[TASK ITEM]: Output only the lines that run from the line holding "The width and height of the screenshot is (583, 368)." to the end of the data below, including both ends, without any pictures.
::::::
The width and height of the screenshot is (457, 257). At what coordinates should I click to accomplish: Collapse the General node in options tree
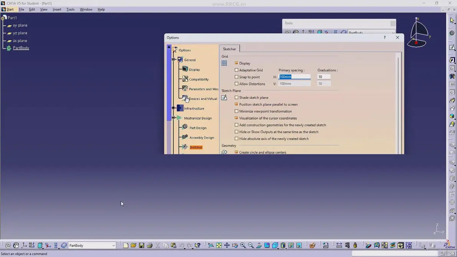pos(174,60)
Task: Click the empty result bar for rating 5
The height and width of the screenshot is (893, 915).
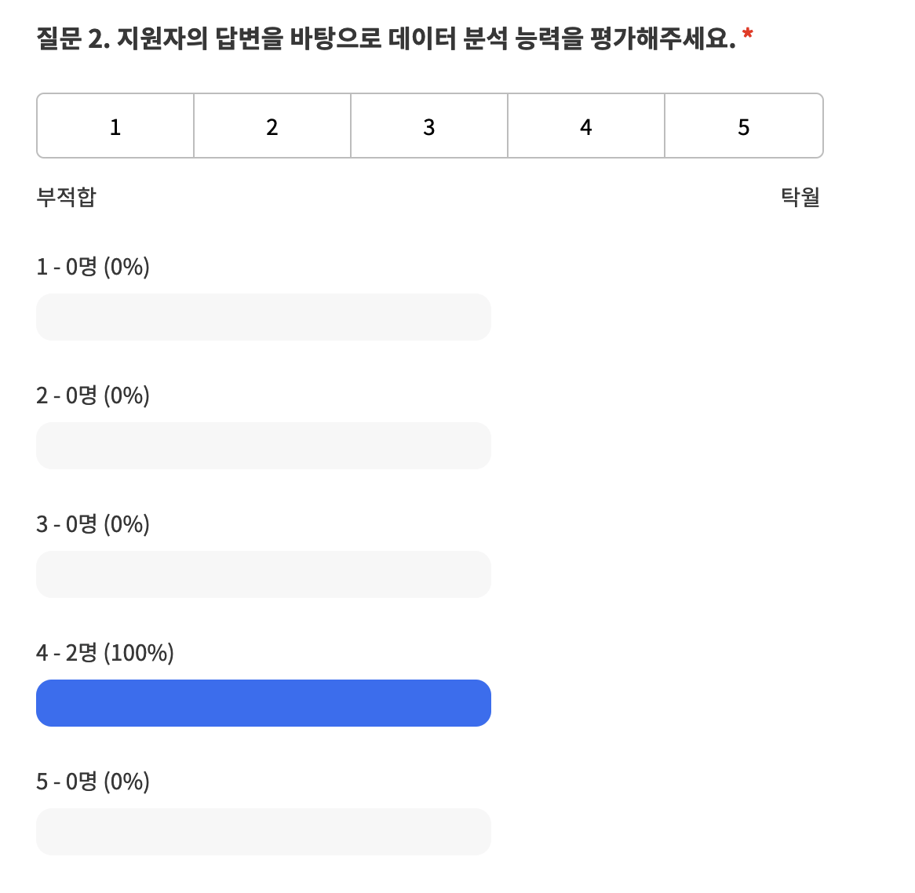Action: [x=263, y=832]
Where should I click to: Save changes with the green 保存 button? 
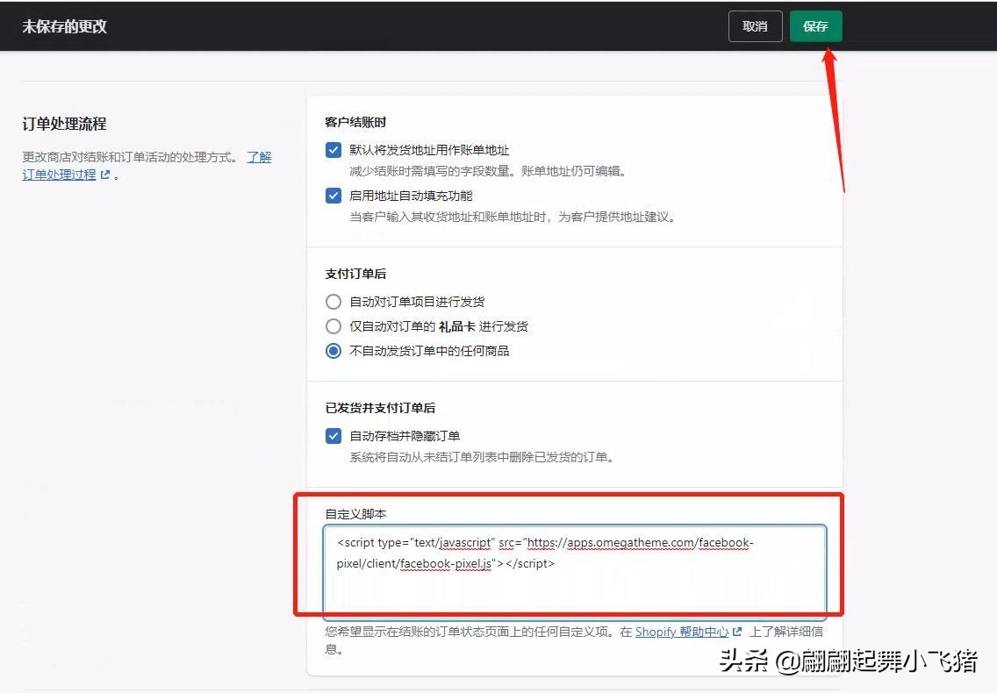tap(815, 26)
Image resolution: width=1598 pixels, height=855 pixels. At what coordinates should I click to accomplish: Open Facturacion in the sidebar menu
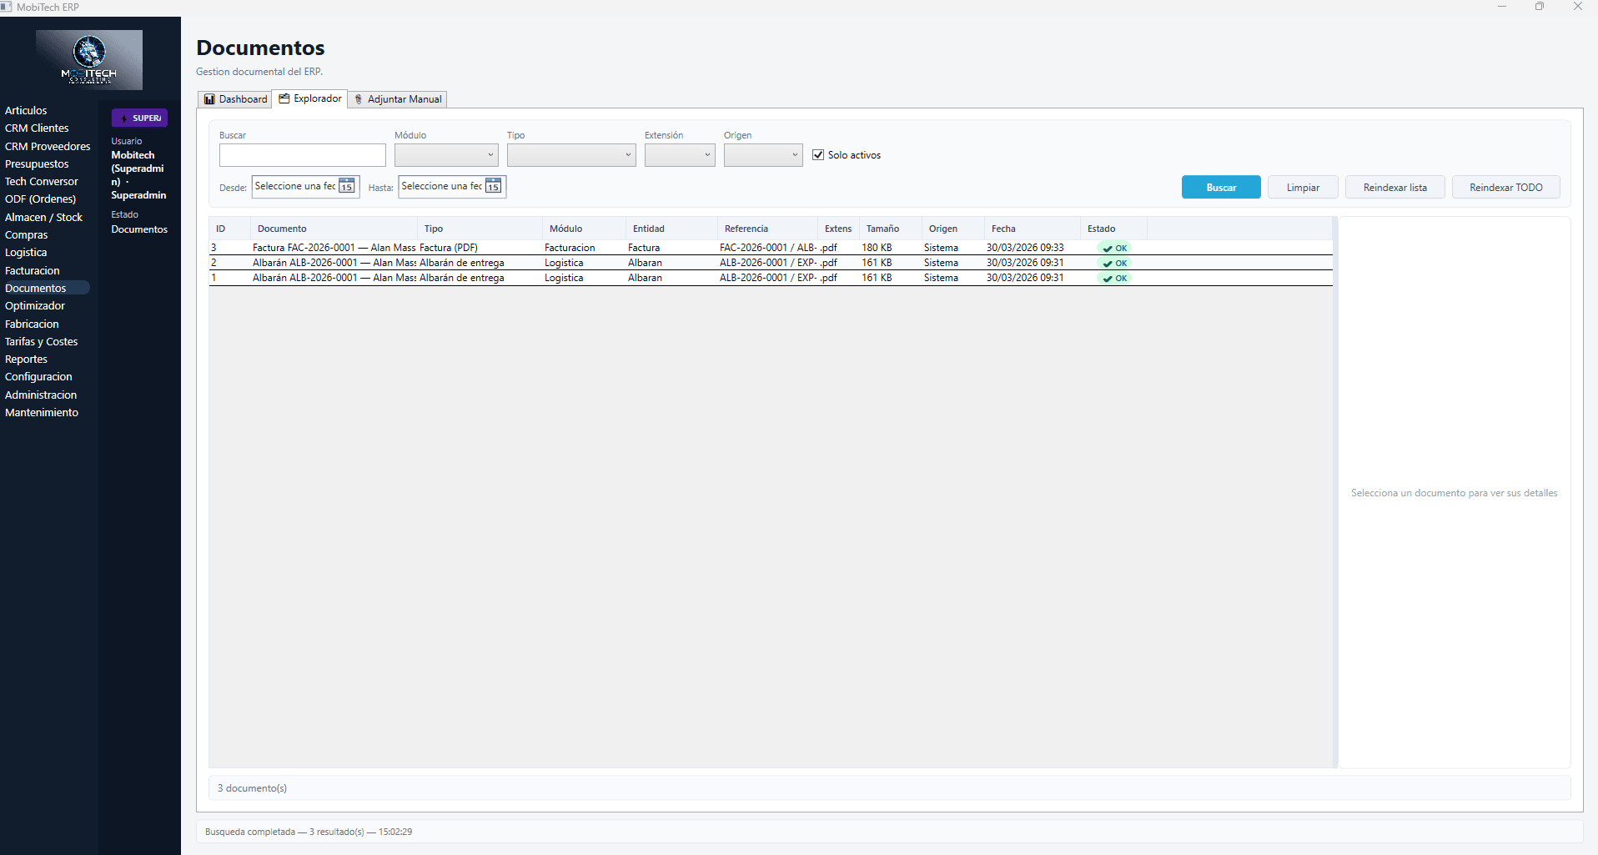pos(33,270)
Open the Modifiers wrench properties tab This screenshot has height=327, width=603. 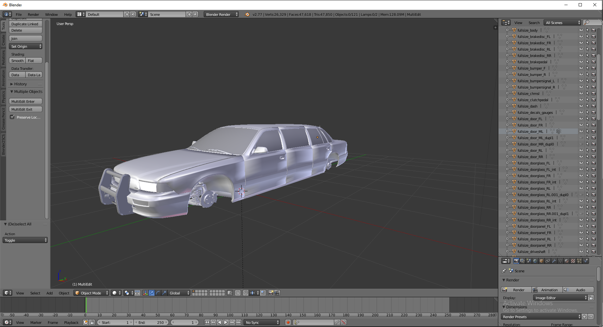(x=554, y=261)
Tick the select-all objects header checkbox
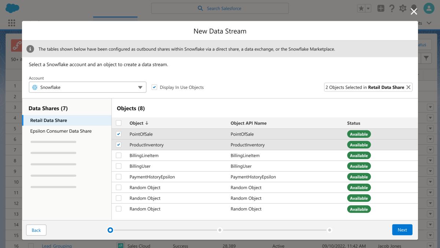Screen dimensions: 440x248 point(118,123)
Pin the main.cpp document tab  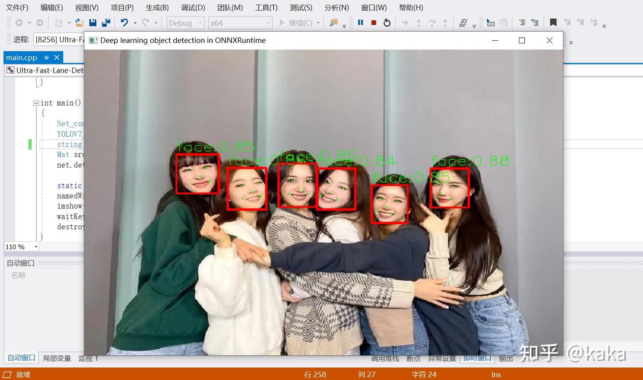point(46,57)
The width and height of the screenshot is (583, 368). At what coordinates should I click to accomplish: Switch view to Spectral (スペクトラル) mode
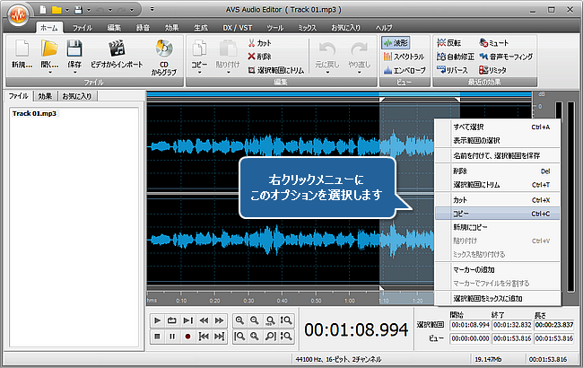pyautogui.click(x=403, y=56)
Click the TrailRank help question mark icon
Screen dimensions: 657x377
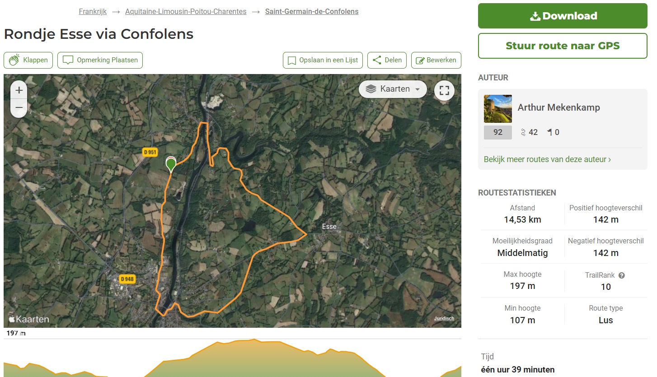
::::::
[ANSWER TO THE PROBLEM]:
The width and height of the screenshot is (583, 368). At what coordinates should I click to accomplish: Switch view to Spectral (スペクトラル) mode
pyautogui.click(x=403, y=56)
Click the TrailRank help question mark icon
Screen dimensions: 657x377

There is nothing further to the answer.